Tangata kohuka
- Conservation status: Data Deficit (NZ TCS)

Scientific classification
- Kingdom: Animalia
- Phylum: Arthropoda
- Subphylum: Chelicerata
- Class: Arachnida
- Order: Araneae
- Infraorder: Araneomorphae
- Family: Orsolobidae
- Genus: Tangata
- Species: T. kohuka
- Binomial name: Tangata kohuka Forster & Platnick, 1985

= Tangata kohuka =

- Authority: Forster & Platnick, 1985
- Conservation status: DD

Species of spider

Tangata kohuka is a species of Orsolobidae. The species is endemic to New Zealand.

==Taxonomy==
This species was described in 1985 by Ray Forster and Norman Platnick from a single female specimen collected in Auckland. The holotype is stored in the New Zealand Arthropod Collection under registration number NZAC03015004.

==Description==
The female is recorded at 2.80mm in length.

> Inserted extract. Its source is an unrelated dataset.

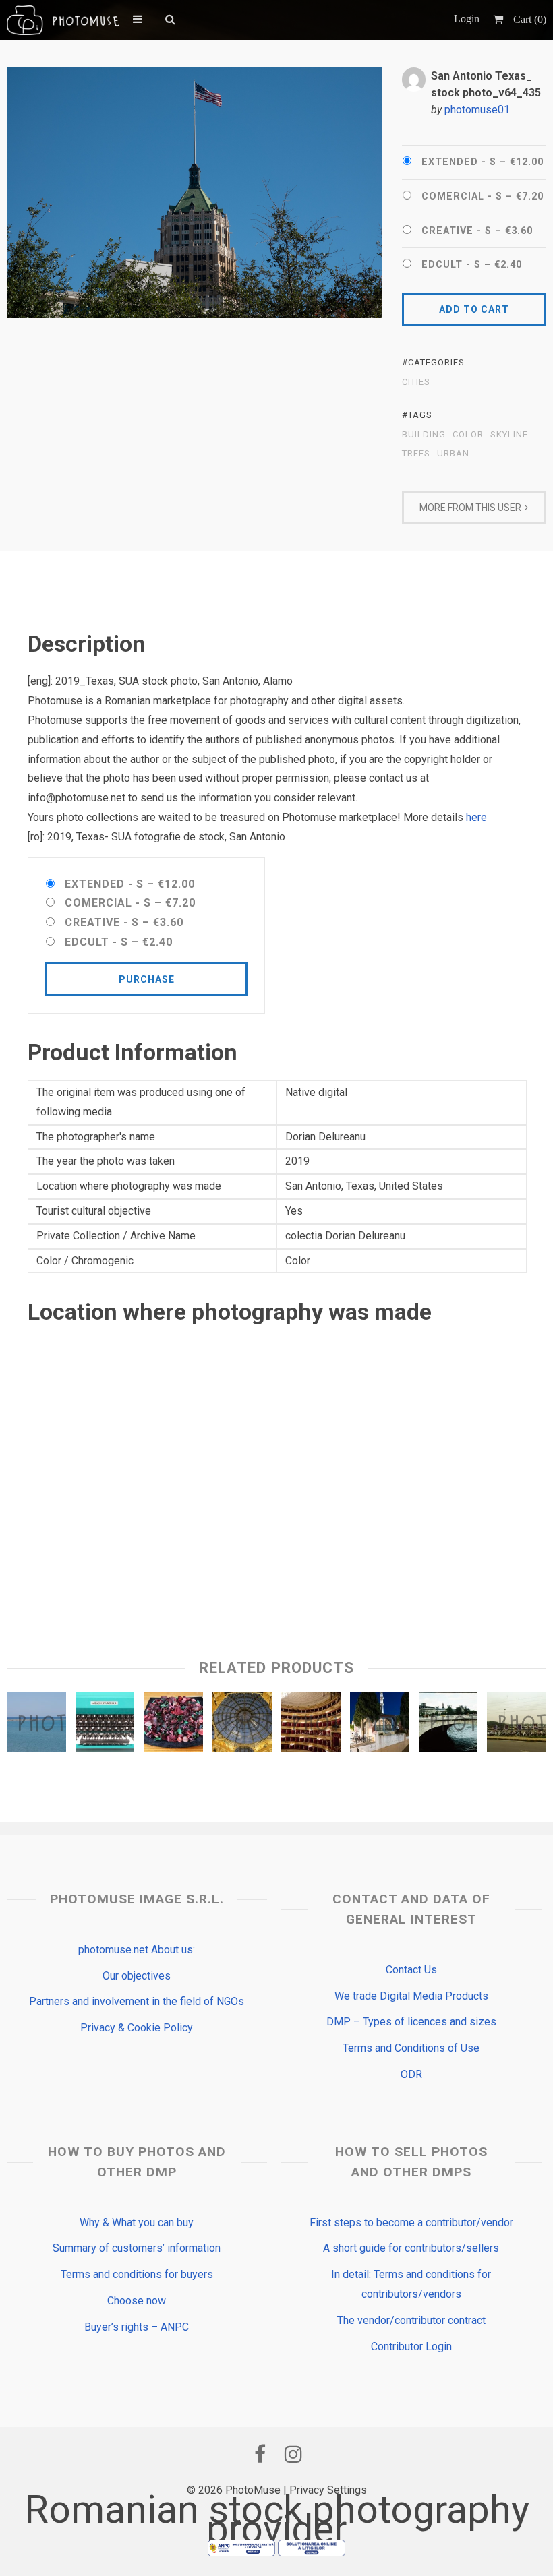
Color (468, 434)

The abdomen is patterned dorsally.

==Distribution==
This species is only known from Hunua Ranges in the Auckland and Waikato Regions of New Zealand.

==Conservation status==
Under the New Zealand Threat Classification System, this species is listed as "Data Deficient" with the qualifiers of "Data Poor: Size", "Data Poor: Trend" and "One Location".